*** Data for analysis

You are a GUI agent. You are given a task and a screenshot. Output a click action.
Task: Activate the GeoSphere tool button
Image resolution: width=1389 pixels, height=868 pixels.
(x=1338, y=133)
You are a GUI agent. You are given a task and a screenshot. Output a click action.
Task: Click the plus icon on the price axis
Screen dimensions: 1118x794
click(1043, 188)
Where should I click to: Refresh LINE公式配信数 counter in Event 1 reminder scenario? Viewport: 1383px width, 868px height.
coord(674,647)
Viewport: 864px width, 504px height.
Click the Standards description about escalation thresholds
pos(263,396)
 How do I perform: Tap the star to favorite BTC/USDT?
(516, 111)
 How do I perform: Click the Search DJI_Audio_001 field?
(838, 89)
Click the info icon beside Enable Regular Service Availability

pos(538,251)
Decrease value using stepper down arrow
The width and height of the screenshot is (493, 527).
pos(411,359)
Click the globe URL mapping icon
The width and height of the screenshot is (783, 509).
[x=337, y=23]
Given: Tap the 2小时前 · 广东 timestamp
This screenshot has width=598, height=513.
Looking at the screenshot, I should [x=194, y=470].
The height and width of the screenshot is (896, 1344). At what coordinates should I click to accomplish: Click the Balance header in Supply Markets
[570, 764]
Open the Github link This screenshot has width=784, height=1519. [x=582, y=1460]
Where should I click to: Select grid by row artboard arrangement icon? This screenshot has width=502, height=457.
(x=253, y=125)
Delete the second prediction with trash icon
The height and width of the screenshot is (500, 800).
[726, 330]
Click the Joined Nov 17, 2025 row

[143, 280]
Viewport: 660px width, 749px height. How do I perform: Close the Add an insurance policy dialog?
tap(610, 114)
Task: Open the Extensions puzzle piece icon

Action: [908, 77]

******

* What you have to do *
Set out the records again, exactly as they appear above.

* Answer box *
You are a GUI agent. You are given a task and a screenshot. Output a click action.
Task: Activate the GeoSphere tool button
Image resolution: width=1389 pixels, height=868 pixels.
(x=1338, y=133)
You are a GUI agent. You are given a task and a screenshot. Output a click action.
Task: Click the plus icon on the price axis
Screen dimensions: 1118x794
click(1043, 188)
Where should I click to: Refresh LINE公式配信数 counter in Event 1 reminder scenario? Viewport: 1383px width, 868px height.
coord(674,647)
Viewport: 864px width, 504px height.
Click the Standards description about escalation thresholds
pos(263,396)
 How do I perform: Tap the star to favorite BTC/USDT?
(516, 111)
 How do I perform: Click the Search DJI_Audio_001 field?
(838, 89)
Click the info icon beside Enable Regular Service Availability

pos(538,251)
Decrease value using stepper down arrow
The width and height of the screenshot is (493, 527).
pos(411,359)
Click the globe URL mapping icon
The width and height of the screenshot is (783, 509).
[x=337, y=23]
Given: Tap the 2小时前 · 广东 timestamp
This screenshot has width=598, height=513.
Looking at the screenshot, I should [x=194, y=470].
The height and width of the screenshot is (896, 1344). At what coordinates should I click to accomplish: Click the Balance header in Supply Markets
[570, 764]
Open the Github link This screenshot has width=784, height=1519. [x=582, y=1460]
Where should I click to: Select grid by row artboard arrangement icon? This screenshot has width=502, height=457.
(x=253, y=125)
Delete the second prediction with trash icon
The height and width of the screenshot is (500, 800).
[726, 330]
Click the Joined Nov 17, 2025 row

[143, 280]
Viewport: 660px width, 749px height. How do I perform: Close the Add an insurance policy dialog?
tap(610, 114)
Task: Open the Extensions puzzle piece icon

Action: [908, 77]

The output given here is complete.